THE PROBLEM ▸ Reproduce each of the following records verbatim, line for line.

DATASET ▸
* * * *

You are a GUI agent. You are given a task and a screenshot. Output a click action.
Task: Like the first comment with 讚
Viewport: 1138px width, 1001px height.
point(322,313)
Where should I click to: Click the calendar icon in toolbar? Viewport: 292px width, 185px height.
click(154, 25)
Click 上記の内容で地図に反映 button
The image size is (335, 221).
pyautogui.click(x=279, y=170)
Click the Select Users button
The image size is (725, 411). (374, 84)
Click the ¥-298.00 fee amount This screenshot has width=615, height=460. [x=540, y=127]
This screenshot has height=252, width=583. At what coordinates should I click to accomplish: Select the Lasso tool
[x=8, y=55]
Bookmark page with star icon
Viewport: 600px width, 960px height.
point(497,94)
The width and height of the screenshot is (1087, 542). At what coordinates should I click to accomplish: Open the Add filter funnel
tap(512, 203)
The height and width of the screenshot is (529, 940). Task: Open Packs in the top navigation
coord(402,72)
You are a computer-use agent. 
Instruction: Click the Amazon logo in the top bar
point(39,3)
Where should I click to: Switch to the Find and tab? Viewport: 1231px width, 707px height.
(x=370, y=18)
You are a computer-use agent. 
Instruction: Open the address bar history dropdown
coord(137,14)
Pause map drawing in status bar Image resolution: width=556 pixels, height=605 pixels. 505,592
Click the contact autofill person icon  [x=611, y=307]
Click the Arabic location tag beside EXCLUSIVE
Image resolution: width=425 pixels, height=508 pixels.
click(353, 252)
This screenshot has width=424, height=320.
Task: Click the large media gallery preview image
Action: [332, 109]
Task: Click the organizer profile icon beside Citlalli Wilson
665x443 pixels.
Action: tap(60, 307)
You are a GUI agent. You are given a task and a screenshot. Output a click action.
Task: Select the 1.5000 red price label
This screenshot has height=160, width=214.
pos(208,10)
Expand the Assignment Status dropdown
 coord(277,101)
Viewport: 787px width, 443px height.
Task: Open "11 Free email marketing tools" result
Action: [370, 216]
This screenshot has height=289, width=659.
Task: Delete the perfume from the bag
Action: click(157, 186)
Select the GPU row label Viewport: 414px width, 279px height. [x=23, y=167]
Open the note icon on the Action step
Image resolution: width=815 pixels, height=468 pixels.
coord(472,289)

* * * *

WRITTEN RESPONSE ▸
You are a GUI agent. You are given a task and a screenshot. Output a click action.
Task: Like the first comment with 讚
Viewport: 1138px width, 1001px height.
point(322,313)
Where should I click to: Click the calendar icon in toolbar? Viewport: 292px width, 185px height.
click(154, 25)
Click 上記の内容で地図に反映 button
The image size is (335, 221).
pyautogui.click(x=279, y=170)
Click the Select Users button
The image size is (725, 411). (374, 84)
Click the ¥-298.00 fee amount This screenshot has width=615, height=460. [x=540, y=127]
This screenshot has height=252, width=583. At what coordinates should I click to accomplish: Select the Lasso tool
[x=8, y=55]
Bookmark page with star icon
Viewport: 600px width, 960px height.
point(497,94)
The width and height of the screenshot is (1087, 542). At what coordinates should I click to accomplish: Open the Add filter funnel
tap(512, 203)
The height and width of the screenshot is (529, 940). Task: Open Packs in the top navigation
coord(402,72)
You are a computer-use agent. 
Instruction: Click the Amazon logo in the top bar
point(39,3)
Where should I click to: Switch to the Find and tab? Viewport: 1231px width, 707px height.
(x=370, y=18)
You are a computer-use agent. 
Instruction: Open the address bar history dropdown
coord(137,14)
Pause map drawing in status bar Image resolution: width=556 pixels, height=605 pixels. 505,592
Click the contact autofill person icon  [x=611, y=307]
Click the Arabic location tag beside EXCLUSIVE
Image resolution: width=425 pixels, height=508 pixels.
click(353, 252)
This screenshot has width=424, height=320.
Task: Click the large media gallery preview image
Action: [332, 109]
Task: Click the organizer profile icon beside Citlalli Wilson
665x443 pixels.
Action: tap(60, 307)
You are a GUI agent. You are given a task and a screenshot. Output a click action.
Task: Select the 1.5000 red price label
This screenshot has height=160, width=214.
pos(208,10)
Expand the Assignment Status dropdown
 coord(277,101)
Viewport: 787px width, 443px height.
Task: Open "11 Free email marketing tools" result
Action: [370, 216]
This screenshot has height=289, width=659.
Task: Delete the perfume from the bag
Action: click(157, 186)
Select the GPU row label Viewport: 414px width, 279px height. [x=23, y=167]
Open the note icon on the Action step
Image resolution: width=815 pixels, height=468 pixels.
coord(472,289)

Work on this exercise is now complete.